▼

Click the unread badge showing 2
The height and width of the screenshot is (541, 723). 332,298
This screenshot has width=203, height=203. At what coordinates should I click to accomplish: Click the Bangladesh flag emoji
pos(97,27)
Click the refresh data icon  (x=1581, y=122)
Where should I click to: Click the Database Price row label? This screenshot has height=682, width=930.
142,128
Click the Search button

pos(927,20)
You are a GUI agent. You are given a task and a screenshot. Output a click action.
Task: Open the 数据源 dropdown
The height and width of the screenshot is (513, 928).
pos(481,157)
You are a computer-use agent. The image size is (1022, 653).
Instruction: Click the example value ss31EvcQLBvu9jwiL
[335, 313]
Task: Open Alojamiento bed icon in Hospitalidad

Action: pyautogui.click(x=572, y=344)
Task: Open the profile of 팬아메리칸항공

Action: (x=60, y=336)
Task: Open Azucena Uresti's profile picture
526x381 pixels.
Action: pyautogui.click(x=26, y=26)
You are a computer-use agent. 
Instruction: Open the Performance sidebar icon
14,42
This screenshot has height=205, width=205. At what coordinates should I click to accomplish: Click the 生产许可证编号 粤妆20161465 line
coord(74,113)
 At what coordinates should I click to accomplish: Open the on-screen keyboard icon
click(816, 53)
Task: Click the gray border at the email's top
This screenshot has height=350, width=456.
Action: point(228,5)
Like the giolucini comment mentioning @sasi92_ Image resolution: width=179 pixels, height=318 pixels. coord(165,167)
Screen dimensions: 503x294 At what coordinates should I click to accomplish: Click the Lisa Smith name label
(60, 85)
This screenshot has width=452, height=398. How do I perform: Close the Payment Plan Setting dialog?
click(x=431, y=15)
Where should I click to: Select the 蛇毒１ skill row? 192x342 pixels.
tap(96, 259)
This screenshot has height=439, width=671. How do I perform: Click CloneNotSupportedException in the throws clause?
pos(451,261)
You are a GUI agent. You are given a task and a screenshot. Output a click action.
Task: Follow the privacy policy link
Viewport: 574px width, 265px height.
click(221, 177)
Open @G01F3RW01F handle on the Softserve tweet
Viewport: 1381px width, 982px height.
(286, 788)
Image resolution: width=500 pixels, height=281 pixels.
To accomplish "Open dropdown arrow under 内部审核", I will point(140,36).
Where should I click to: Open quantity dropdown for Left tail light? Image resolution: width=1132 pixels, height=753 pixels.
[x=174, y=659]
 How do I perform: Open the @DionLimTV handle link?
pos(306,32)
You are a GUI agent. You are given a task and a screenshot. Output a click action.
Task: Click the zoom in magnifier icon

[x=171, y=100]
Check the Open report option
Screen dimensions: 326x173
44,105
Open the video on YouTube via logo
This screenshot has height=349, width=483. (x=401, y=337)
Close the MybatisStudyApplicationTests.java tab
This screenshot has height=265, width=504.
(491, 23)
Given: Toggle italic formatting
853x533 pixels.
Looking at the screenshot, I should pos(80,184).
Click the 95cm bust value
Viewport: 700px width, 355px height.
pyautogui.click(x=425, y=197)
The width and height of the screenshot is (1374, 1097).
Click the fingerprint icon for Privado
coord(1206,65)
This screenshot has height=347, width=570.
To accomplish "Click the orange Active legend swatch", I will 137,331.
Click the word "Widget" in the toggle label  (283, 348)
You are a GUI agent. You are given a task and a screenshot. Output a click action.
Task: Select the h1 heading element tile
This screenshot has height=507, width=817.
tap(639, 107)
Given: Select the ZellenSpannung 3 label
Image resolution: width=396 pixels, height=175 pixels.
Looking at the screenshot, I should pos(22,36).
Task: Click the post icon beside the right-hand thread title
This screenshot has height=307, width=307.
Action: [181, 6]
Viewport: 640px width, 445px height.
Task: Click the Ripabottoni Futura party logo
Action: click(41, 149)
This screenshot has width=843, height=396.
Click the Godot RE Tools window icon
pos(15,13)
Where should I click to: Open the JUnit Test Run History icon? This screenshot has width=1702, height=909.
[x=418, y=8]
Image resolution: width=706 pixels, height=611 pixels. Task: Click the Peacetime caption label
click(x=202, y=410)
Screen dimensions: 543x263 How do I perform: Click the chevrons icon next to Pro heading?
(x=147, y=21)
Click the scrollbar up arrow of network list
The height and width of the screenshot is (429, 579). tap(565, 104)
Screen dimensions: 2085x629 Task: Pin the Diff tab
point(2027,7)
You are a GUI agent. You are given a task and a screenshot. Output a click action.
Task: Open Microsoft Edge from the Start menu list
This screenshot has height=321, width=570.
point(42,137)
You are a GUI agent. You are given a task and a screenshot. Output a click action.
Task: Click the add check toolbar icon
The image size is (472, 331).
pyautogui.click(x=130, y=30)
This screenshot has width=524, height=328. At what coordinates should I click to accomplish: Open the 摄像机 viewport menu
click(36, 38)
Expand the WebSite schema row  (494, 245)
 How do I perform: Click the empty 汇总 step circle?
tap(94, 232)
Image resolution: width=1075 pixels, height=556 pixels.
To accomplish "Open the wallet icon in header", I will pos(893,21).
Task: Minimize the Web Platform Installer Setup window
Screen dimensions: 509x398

▲

Work to complete: Reproduce all of the items above word for word, with nothing changed, added or left out.

Result for this task:
Click the unread badge showing 2
The height and width of the screenshot is (541, 723). 332,298
This screenshot has width=203, height=203. At what coordinates should I click to accomplish: Click the Bangladesh flag emoji
pos(97,27)
Click the refresh data icon  (x=1581, y=122)
Where should I click to: Click the Database Price row label? This screenshot has height=682, width=930.
142,128
Click the Search button

pos(927,20)
You are a GUI agent. You are given a task and a screenshot. Output a click action.
Task: Open the 数据源 dropdown
The height and width of the screenshot is (513, 928).
pos(481,157)
You are a computer-use agent. The image size is (1022, 653).
Instruction: Click the example value ss31EvcQLBvu9jwiL
[335, 313]
Task: Open Alojamiento bed icon in Hospitalidad

Action: pyautogui.click(x=572, y=344)
Task: Open the profile of 팬아메리칸항공

Action: (x=60, y=336)
Task: Open Azucena Uresti's profile picture
526x381 pixels.
Action: pyautogui.click(x=26, y=26)
You are a computer-use agent. 
Instruction: Open the Performance sidebar icon
14,42
This screenshot has height=205, width=205. At what coordinates should I click to accomplish: Click the 生产许可证编号 粤妆20161465 line
coord(74,113)
 At what coordinates should I click to accomplish: Open the on-screen keyboard icon
click(816, 53)
Task: Click the gray border at the email's top
This screenshot has height=350, width=456.
Action: point(228,5)
Like the giolucini comment mentioning @sasi92_ Image resolution: width=179 pixels, height=318 pixels. coord(165,167)
Screen dimensions: 503x294 At what coordinates should I click to accomplish: Click the Lisa Smith name label
(60, 85)
This screenshot has width=452, height=398. How do I perform: Close the Payment Plan Setting dialog?
click(x=431, y=15)
Where should I click to: Select the 蛇毒１ skill row? 192x342 pixels.
tap(96, 259)
This screenshot has height=439, width=671. How do I perform: Click CloneNotSupportedException in the throws clause?
pos(451,261)
You are a GUI agent. You are given a task and a screenshot. Output a click action.
Task: Follow the privacy policy link
Viewport: 574px width, 265px height.
click(221, 177)
Open @G01F3RW01F handle on the Softserve tweet
Viewport: 1381px width, 982px height.
(286, 788)
Image resolution: width=500 pixels, height=281 pixels.
To accomplish "Open dropdown arrow under 内部审核", I will point(140,36).
Where should I click to: Open quantity dropdown for Left tail light? Image resolution: width=1132 pixels, height=753 pixels.
[x=174, y=659]
 How do I perform: Open the @DionLimTV handle link?
pos(306,32)
You are a GUI agent. You are given a task and a screenshot. Output a click action.
Task: Click the zoom in magnifier icon

[x=171, y=100]
Check the Open report option
Screen dimensions: 326x173
44,105
Open the video on YouTube via logo
This screenshot has height=349, width=483. (x=401, y=337)
Close the MybatisStudyApplicationTests.java tab
This screenshot has height=265, width=504.
(491, 23)
Given: Toggle italic formatting
853x533 pixels.
Looking at the screenshot, I should pos(80,184).
Click the 95cm bust value
Viewport: 700px width, 355px height.
pyautogui.click(x=425, y=197)
The width and height of the screenshot is (1374, 1097).
Click the fingerprint icon for Privado
coord(1206,65)
This screenshot has height=347, width=570.
To accomplish "Click the orange Active legend swatch", I will 137,331.
Click the word "Widget" in the toggle label  (283, 348)
You are a GUI agent. You are given a task and a screenshot. Output a click action.
Task: Select the h1 heading element tile
This screenshot has height=507, width=817.
tap(639, 107)
Given: Select the ZellenSpannung 3 label
Image resolution: width=396 pixels, height=175 pixels.
Looking at the screenshot, I should pos(22,36).
Task: Click the post icon beside the right-hand thread title
This screenshot has height=307, width=307.
Action: [181, 6]
Viewport: 640px width, 445px height.
Task: Click the Ripabottoni Futura party logo
Action: click(41, 149)
This screenshot has width=843, height=396.
Click the Godot RE Tools window icon
pos(15,13)
Where should I click to: Open the JUnit Test Run History icon? This screenshot has width=1702, height=909.
[x=418, y=8]
Image resolution: width=706 pixels, height=611 pixels. Task: Click the Peacetime caption label
click(x=202, y=410)
Screen dimensions: 543x263 How do I perform: Click the chevrons icon next to Pro heading?
(x=147, y=21)
Click the scrollbar up arrow of network list
The height and width of the screenshot is (429, 579). tap(565, 104)
Screen dimensions: 2085x629 Task: Pin the Diff tab
point(2027,7)
You are a GUI agent. You are given a task and a screenshot. Output a click action.
Task: Open Microsoft Edge from the Start menu list
This screenshot has height=321, width=570.
point(42,137)
You are a GUI agent. You are given a task and a screenshot. Output a click action.
Task: Click the add check toolbar icon
The image size is (472, 331).
pyautogui.click(x=130, y=30)
This screenshot has width=524, height=328. At what coordinates should I click to accomplish: Open the 摄像机 viewport menu
click(36, 38)
Expand the WebSite schema row  (494, 245)
 How do I perform: Click the empty 汇总 step circle?
tap(94, 232)
Image resolution: width=1075 pixels, height=556 pixels.
To accomplish "Open the wallet icon in header", I will pos(893,21).
Task: Minimize the Web Platform Installer Setup window
Screen dimensions: 509x398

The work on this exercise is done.